Things went swimmingly the last time Schill faced the A’s. The first time in the Fens? Not so much. Here’s hoping he goes 2 for 3 with O-town this year.
Let’s face it, there’s no place the Sox would rather be right now than at Fenway Park. Even Tampa Bay, where they took 2 of 3 again to stop the bleeding and regain at least a modicum of positive trajectory. Tonight, Curt Schilling steps back to the mound to face the team he nearly one-hit in one of the most masterful games of controlled execution in recent memory.
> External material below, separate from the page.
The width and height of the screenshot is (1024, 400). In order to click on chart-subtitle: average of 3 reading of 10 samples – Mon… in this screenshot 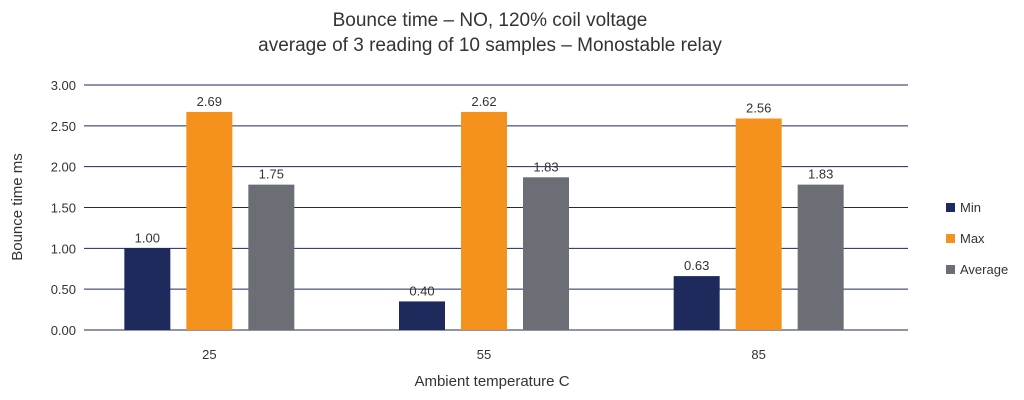, I will do `click(490, 46)`.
Of course, tonight could be a different story. Or maybe not. Like the last time Schilling faced Oakland, the Sox have been reeling, struggling to find any offense, often letting down decent pitching efforts in the process. Lately, the lineup has looked like a pair of reliable on-base guys at the top - rookies Jacoby Ellsbury and Dustin Pedroia - Big Papi, who is starting to round back into form at just the right time, Mike Lowell, who continues to out-produce his career statistics, and then a whole bunch of crap. Coco Crisp hasn’t done anything particularly notable since returning from back spasms. Julio Lugo continues to provide intermittent sparks, but little else. In fact, only captain Jason Varitek and - get ready to be shocked - J.D. Drew have provided any substantive offense in the second half of the lineup during Boston’s struggles.
That makes for an interesting comparison with Oakland’s stretch lineup, a group that includes Sox-killer Eric Chavez, the surprising and surging Jack Cust and, well, a whole lot of crap. They don’t even have the unreliably potent bat and temper of Milton Bradley. For proof of the potent temper, check this.
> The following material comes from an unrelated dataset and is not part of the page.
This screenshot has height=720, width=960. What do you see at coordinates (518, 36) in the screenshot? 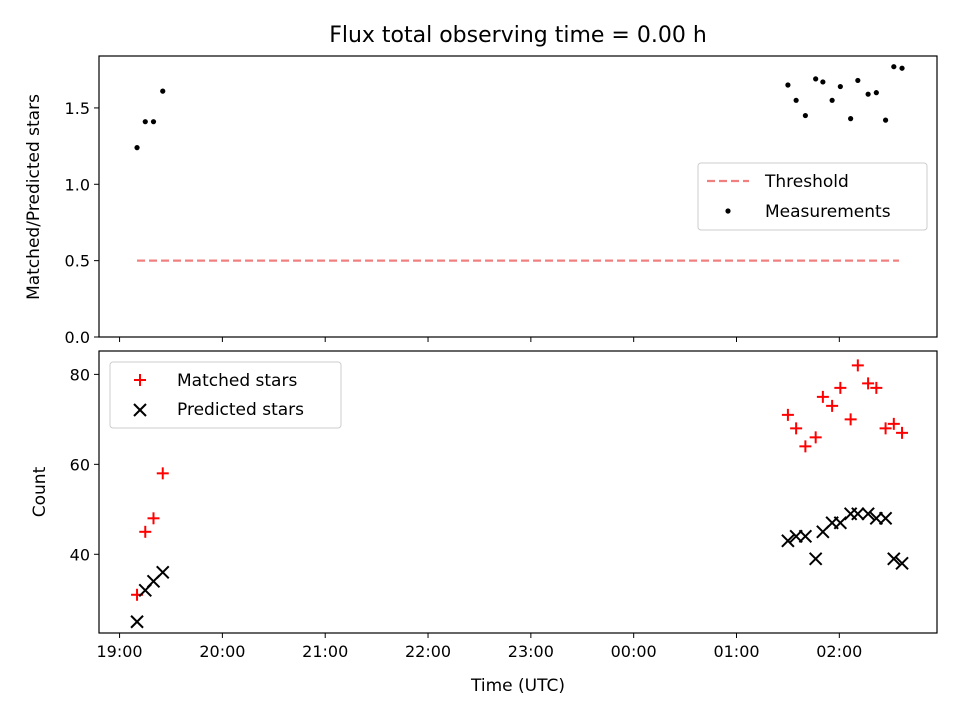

So, will Schilling return off extra rest tonight and put up the kind of triumphant performance he mustered out at “Enter Bland Corporate Sponsor Here” Park in Oakland early this spring? Or will he put up the kind of solid starts he’s had the last three times out, when he’s thrown five-plus solid innings, slipped a bit in the sixth and then been rocked in the seventh?
Good questions all, and only one man - if that - knows. Here’s hoping Schilling lets us in on a good secret rather than a bad one. If he does, the entire point of winning these games at home down the stretch will be a sort of place-holding mental masturbation anyway.
After all, if Boston can’t beat the A’s at home, far removed from the playoffs as they are, then how are the Red Sox supposed to beat the Angels or Indians?